I am allowed 5000ppm of heptane or pentane, but less than 300 hexane. I wouldn’t think it would be hard to get below that 300 mark, but 5000 / less toxic = I’d prefer to use. Too bad all the pentane I see requires a 16 liter buy in to get it to ~50$/L.
@puccinia Another non polar solvent I have used and even have a bit left of is dichloromethane. Here is the link from my own order history. It is just barely on the non polar list of solvent polarity and is a halogenated hydrocarbon instead of the typical hydrocarbon arrangements of the chemicals you listed there.

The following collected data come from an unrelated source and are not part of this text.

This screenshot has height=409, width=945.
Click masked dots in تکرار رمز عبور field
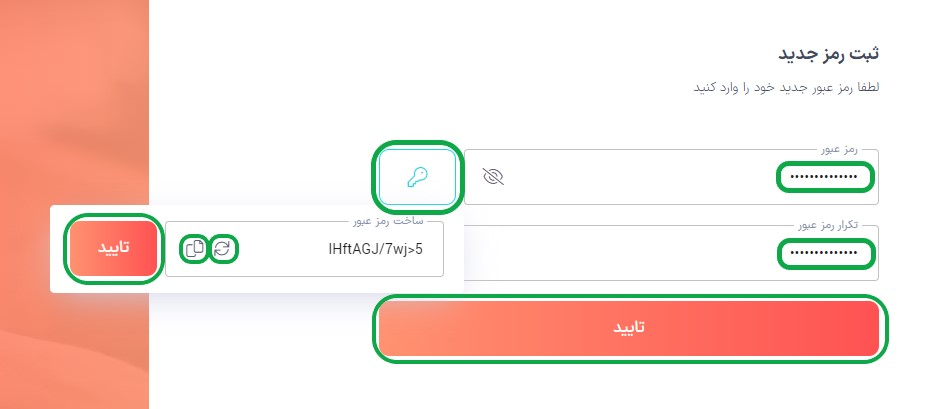pos(824,253)
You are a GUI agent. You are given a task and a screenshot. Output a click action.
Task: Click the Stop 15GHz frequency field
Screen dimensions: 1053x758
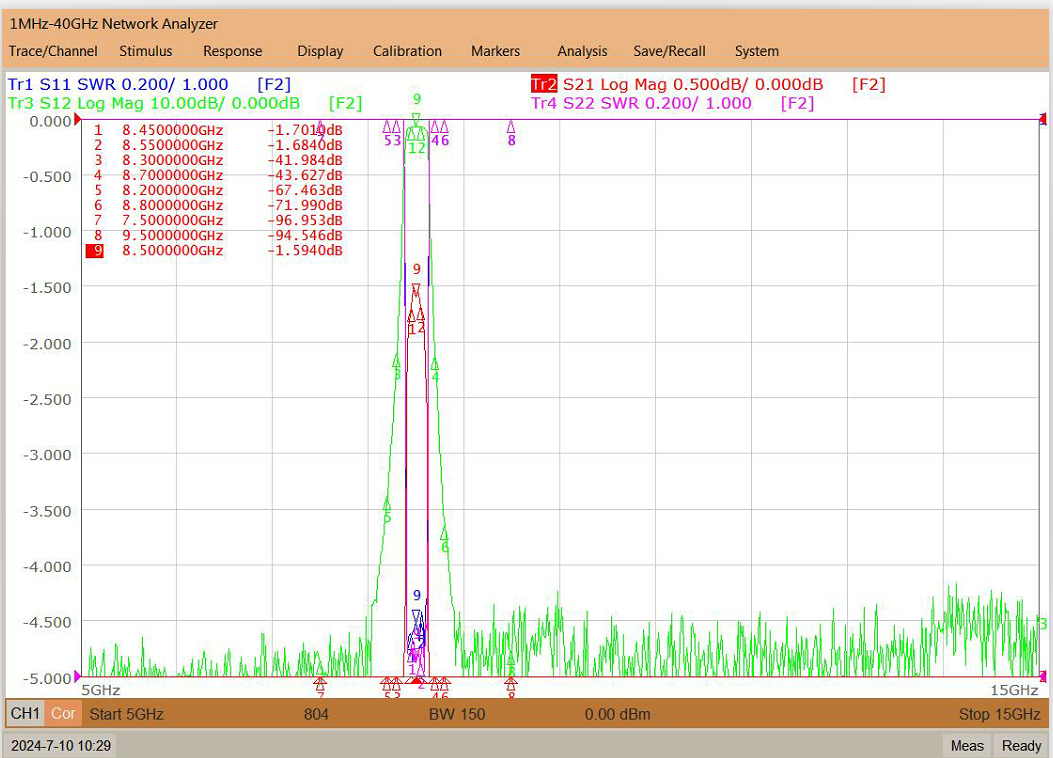pyautogui.click(x=999, y=714)
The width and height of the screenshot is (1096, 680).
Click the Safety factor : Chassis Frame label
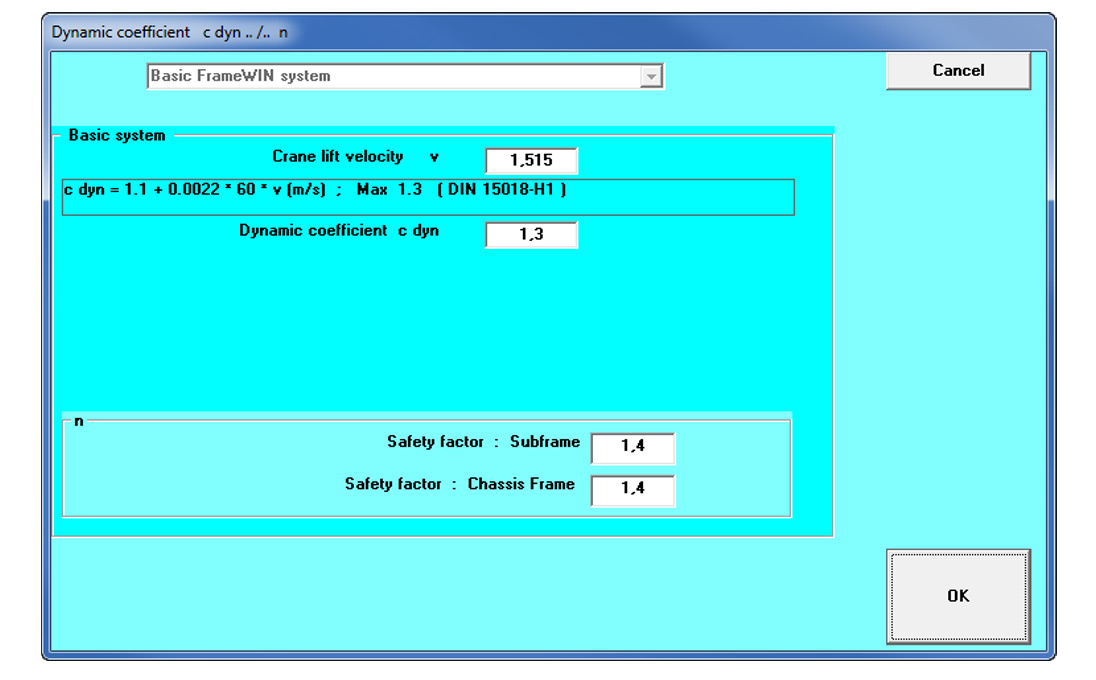click(x=459, y=484)
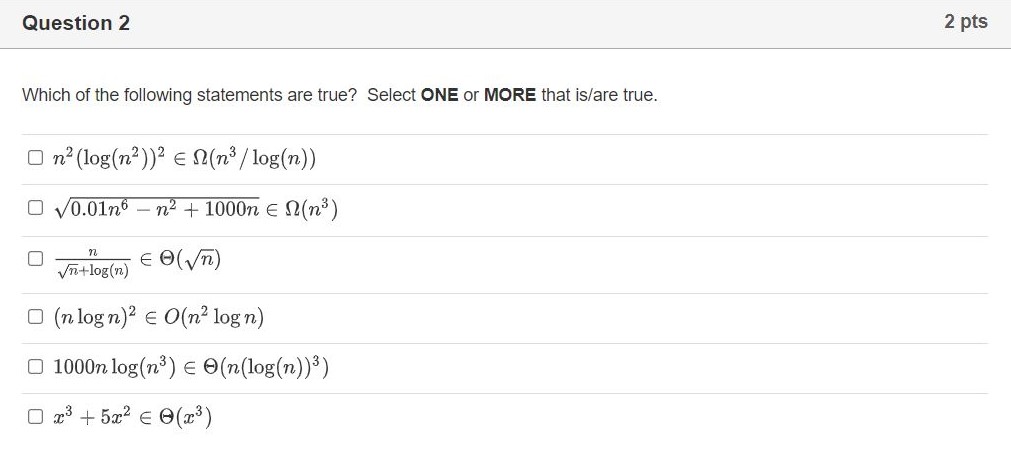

It seems to work just fine as a non polar solvent in the way I use solvents. I did not reorder it because it did not seem to work better than the others AND … it smells like socks worn three too many days if you know what I mean. I can deal with a gasoline smell (hexane, pentane, etc.), but the foot odor on steroids smell? Nope. However it might solve problems perfectly for what you are after? Ear plugs if soft can double as nostril plugs too I suppose…
I also got blue crystals, which screamed copper sulphate to me. (not the ones pictured). I agree that the blue is not the sulphur, but the Cu++.
Only happened when using my 8’x2" copper reflux column on ~10% ethanol with cannabis in it…but I also only use the copper still head when going from low proof starting material, so I’m missing data points.
the alcohol itself was nowhere near as brilliant a shade of blue, but the crystals which formed on the copper still head, and throughout the condensing pathway certainly were. If I recall correctly there was a greenish tinge to the blue solvent.
I’m more than willing to admit to having no clue what actually happened. I’m almost curious enough to try it again and ask for help figuring out the partner to the Cu++…almost.
Oh! Duh! Yes, copper sulfate is definitely blue. And that stuff looks like you have a crazy lot of it! How in the world do you think this happened? That really does look like you had a serious dissolved copper/sulfur ion reaction going on!
as stated, the pretty blue crystals above are not mine. But the color is spot on.
the color of the ethanol was also clearly Cu, it was nowhere near as saturated, and had just a slight greenish tinge.
I initially assumed cannabis made a whole bunch of some protein high is cystine, and I was seeing thermal degradation when boiling biomass in water/low proof ethanol. So I should stop doing that, because it didn’t recover usable solvent
After reading others reports of sulphur in their extracts, and the connection to broad & russet mite control, I decided it was probably my grow team failing to inform me of their ongoing/evolving pest management strategy.
I’d love to solve it, to satisfy my curiosity… but now that I have a CUP, I don’t need to perform that particular trick, so it is unlikely to happen any time soon. Checking in with the grow team may shed some light.
yeah. I don’t think our accounting team tried that either. I ran across it while looking at the possibility of making my own. I was hoping to feed my spent biomass to edible mushrooms, and use them for my carbon source. Paul Stamets is on record suggesting it 10 years ago, but when I tried contacting him a couple of years back he didn’t have a working system yet. He’d had “some success”, but didn’t have time to “take on another project” (cellulosic ethanol from spent cannabis).
I know a very smart youngster who would be more than happy to go exploring down that rabbit hole…I’ve just got to get the tools together for him.
I was planning to just make my own using a few turbo500’s + sugar water + yeast, but I just have trouble with the idea of basically inviting the feds to my space.
I have come to the conclusion that price of solvent is not a big deal if you can recover enough of it efficiently.